Alternative Splicing Variants and a New DNA Marker for an Allelic Selection of Lycopene Beta-cyclase in Watermelon

Tuesday, July 23, 2013: 4:45 PM
Desert Salon 13-14 (Desert Springs J.W Marriott Resort )
Haejeen Bang , Texas A&M University, College Station, TX
Sunggil Kim , Chonnam National University, Gwangju, Korea, Republic of (South)

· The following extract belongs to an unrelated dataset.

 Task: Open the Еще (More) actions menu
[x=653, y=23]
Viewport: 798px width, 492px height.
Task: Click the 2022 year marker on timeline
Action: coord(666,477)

Daniel Leskovar , Texas AgriLife Research and Extension Center, Texas A&M AgriLife Research, Uvalde, TX
Bhimanagouda S. Patil , Department of Horticultural Sciences, Texas A&M University, Vegetable & Fruit Improvement Center, College Station, TX
The carotenoid biosynthetic pathway has been well studied in various crops. One of the pathway genes, lycopene beta-cyclase (LCYB), encodes an enzyme that converts lycopene to beta-carotene. Plants have chromoplast-specific and chloroplast-specific classes of LCYB. At least two copies were reported in tomato, orange, and papaya, but only one copy of LCYB has been identified in watermelon, to date. Our previous study showed that LCYB may be crucial for conditioning flesh color differences between red and canary yellow watermelon varieties. Two different splicing variants were identified during molecular cloning of LCYB. One variant retained an intron in the 5’ untranslated region (UTR) and the other variant did not have an intron. In this study, quantitative real-time PCR (qRT-PCR) was carried out to determine if there was differential gene expression of the coding region. The promoter region was characterized and alternative splicing variants in the 5’UTR were examined using qRT-PCR. A significant difference in mRNA transcripts of the coding region of LCYB was observed between red and canary yellow watermelons. Moreover, it appeared that LCYB transcripts retaining an intron were more abundant than LCYB transcripts without an intron in both flesh colors. Both splicing variants were more abundant in canary yellow than red flesh varieties. Overall, the expression of LCYB in canary yellow was higher than in red regardless of splicing patterns or positions. When promoter regions of the two watermelon varieties were compared, polymorphic sequences were identified and developed into a PCR-based marker for LCYB allelic selection. Genotyping on genetic populations and other genotypes revealed perfect co-segregation of the marker with flesh colors, which indicated that polymorphic sequences in the promoter region may influence transcriptional regulation in red and canary yellow watermelon. Because this newly developed marker is PCR-based, it can be used in watermelon breeding with greater efficiency than our previously reported cleaved amplified polymorphic sequences marker.